Reprise partielle des consultations aux HUG

ATS

25.4.2020 - 16:47

Les HUG estiment qu'il leur faudra une centaine de soignants supplémentaires pour continuer à terme la lourde prise en charge des paitents Covid sur leur site (archives).
Source: KEYSTONE/MARTIAL TREZZINI

Les Hôpitaux universitaires genevois (HUG) veulent conserver à terme 130 lits pour la prise en charge des cas de Covid-19. Il faudra une centaine de soignants supplémentaires. Dès lundi, les consultations et les opérations non urgentes vont reprendre progressivement.

Les HUG ont établi un nombre de lits, 130, «à maintenir dans la durée» face au coronavirus, explique leur directeur médical Arnaud Perrier, cité samedi dans la Tribune de Genève. Selon lui, si une seconde vague importante était observée, le dispositif pourra toujours être augmenté.

Autre anticipation, la capacité des soins intensifs sera de 48 places, contre les 30 avant le début de la pandémie. D'autres établissements du canton vont aussi préserver des dizaines de lits Covid.

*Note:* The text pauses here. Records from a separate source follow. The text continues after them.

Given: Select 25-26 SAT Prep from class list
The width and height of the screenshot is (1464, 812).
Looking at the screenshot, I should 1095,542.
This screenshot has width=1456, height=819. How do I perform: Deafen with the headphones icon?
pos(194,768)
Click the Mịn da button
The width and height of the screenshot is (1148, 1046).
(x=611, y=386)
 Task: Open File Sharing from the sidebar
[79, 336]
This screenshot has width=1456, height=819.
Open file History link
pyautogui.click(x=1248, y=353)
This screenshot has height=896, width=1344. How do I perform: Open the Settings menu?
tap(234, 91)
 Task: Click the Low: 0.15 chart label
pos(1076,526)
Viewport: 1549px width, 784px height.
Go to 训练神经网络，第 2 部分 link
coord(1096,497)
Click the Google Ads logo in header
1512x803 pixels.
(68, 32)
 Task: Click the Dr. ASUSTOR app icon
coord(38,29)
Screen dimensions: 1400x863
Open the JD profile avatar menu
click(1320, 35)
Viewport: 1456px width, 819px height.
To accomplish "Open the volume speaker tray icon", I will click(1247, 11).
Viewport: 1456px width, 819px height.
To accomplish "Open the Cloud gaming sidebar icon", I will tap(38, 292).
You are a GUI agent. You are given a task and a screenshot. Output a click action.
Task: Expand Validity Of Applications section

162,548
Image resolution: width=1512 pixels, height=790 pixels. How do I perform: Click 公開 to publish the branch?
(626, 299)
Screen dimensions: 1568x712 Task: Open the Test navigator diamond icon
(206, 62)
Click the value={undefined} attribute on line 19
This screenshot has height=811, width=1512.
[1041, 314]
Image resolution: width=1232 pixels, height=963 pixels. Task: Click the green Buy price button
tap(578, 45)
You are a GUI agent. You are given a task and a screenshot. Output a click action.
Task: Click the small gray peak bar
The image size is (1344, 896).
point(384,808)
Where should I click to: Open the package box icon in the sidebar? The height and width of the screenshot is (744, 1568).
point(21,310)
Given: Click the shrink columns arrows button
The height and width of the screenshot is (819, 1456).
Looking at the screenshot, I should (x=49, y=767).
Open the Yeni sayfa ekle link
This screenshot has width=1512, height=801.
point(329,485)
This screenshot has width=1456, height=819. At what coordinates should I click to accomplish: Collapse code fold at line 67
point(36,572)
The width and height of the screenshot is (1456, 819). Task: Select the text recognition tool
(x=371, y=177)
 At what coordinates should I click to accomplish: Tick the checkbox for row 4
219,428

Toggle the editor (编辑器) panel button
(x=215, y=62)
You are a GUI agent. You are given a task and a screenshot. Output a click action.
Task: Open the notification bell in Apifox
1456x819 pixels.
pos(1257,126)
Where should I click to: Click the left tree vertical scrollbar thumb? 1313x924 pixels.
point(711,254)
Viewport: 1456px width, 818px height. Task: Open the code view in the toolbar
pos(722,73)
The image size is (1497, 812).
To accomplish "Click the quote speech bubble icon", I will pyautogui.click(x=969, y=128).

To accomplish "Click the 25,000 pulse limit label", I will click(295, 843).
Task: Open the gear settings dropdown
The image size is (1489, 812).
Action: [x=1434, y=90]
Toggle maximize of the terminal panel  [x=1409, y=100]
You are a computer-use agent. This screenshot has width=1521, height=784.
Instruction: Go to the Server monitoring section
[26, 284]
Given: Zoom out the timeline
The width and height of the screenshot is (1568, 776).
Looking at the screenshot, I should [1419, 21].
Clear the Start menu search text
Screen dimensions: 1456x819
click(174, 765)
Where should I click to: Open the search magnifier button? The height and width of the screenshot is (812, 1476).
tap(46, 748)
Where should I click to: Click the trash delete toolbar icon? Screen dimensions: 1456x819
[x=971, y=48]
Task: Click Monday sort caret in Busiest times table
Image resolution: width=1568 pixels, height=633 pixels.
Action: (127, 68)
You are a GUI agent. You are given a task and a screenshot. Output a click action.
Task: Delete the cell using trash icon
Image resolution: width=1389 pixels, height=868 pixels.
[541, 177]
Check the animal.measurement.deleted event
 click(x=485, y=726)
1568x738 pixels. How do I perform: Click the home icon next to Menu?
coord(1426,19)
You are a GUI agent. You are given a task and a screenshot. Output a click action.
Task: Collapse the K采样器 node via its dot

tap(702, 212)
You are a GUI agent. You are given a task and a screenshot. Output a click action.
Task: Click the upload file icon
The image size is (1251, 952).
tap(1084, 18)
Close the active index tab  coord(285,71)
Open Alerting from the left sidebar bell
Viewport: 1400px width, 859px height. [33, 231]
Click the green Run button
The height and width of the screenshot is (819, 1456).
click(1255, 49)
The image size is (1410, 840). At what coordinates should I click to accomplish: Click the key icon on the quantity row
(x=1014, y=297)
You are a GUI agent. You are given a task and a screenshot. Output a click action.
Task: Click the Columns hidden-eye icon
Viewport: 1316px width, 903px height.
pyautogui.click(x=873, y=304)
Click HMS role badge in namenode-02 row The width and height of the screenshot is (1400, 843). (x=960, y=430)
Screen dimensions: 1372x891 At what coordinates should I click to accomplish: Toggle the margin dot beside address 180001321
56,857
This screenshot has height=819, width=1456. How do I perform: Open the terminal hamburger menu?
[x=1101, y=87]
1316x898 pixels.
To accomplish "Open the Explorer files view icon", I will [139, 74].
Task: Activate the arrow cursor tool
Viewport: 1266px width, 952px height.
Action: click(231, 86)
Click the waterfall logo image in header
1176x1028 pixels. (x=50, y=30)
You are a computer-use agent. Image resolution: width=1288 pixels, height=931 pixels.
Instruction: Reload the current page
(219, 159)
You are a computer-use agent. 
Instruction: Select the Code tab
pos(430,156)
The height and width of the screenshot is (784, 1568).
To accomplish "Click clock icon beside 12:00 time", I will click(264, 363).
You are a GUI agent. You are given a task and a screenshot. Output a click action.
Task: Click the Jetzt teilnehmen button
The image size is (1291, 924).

Pour les HUG, le lent retour à la prise en charge de tous les patients démarrera progressivement lundi, comme le Conseil fédéral l'a autorisé. Selon M. Perrier, le scénario est d'atteindre trois quarts d'activités stationnaires et ambulatoires d'ici l'été, avant la totalité des prestations en septembre.

Il est notamment «impératif» de prévoir les interventions qui ont été décalées de plusieurs semaines. Mais le plateau opératoire ne sera pas entièrement actif avant le 4 mai. Pour les patients, un dépistage Covid sera mené la veille de l'intervention.

Appel à des moyens supplémentaires

De même, les consultations, habituellement à 5000 par jour en ambulatoire, ne seront possibles que pour les personnes qui les auront calées à l'avance. Pour tous, masques et mesures d'hygiène constitueront la règle.

Selon les chiffres annoncés par la direction générale de la santé, le recul du nombre de personnes hospitalisées dans le canton en raison du coronavirus se poursuit. Celles-ci étaient moins de 280 vendredi, dont 26 en soins intensifs.

Cette baisse va permettre au personnel soignant de prendre des vacances. «Nous allons tout faire pour que chacun puisse se reposer», dit M. Perrier. «Mais il est clair que nous aurons rapidement besoin de moyens supplémentaires».

Ceux-ci seront indispensables pour la lourde prise en charge des patients Covid sur la durée. Il manquera une centaine de soignants, explique le directeur médical.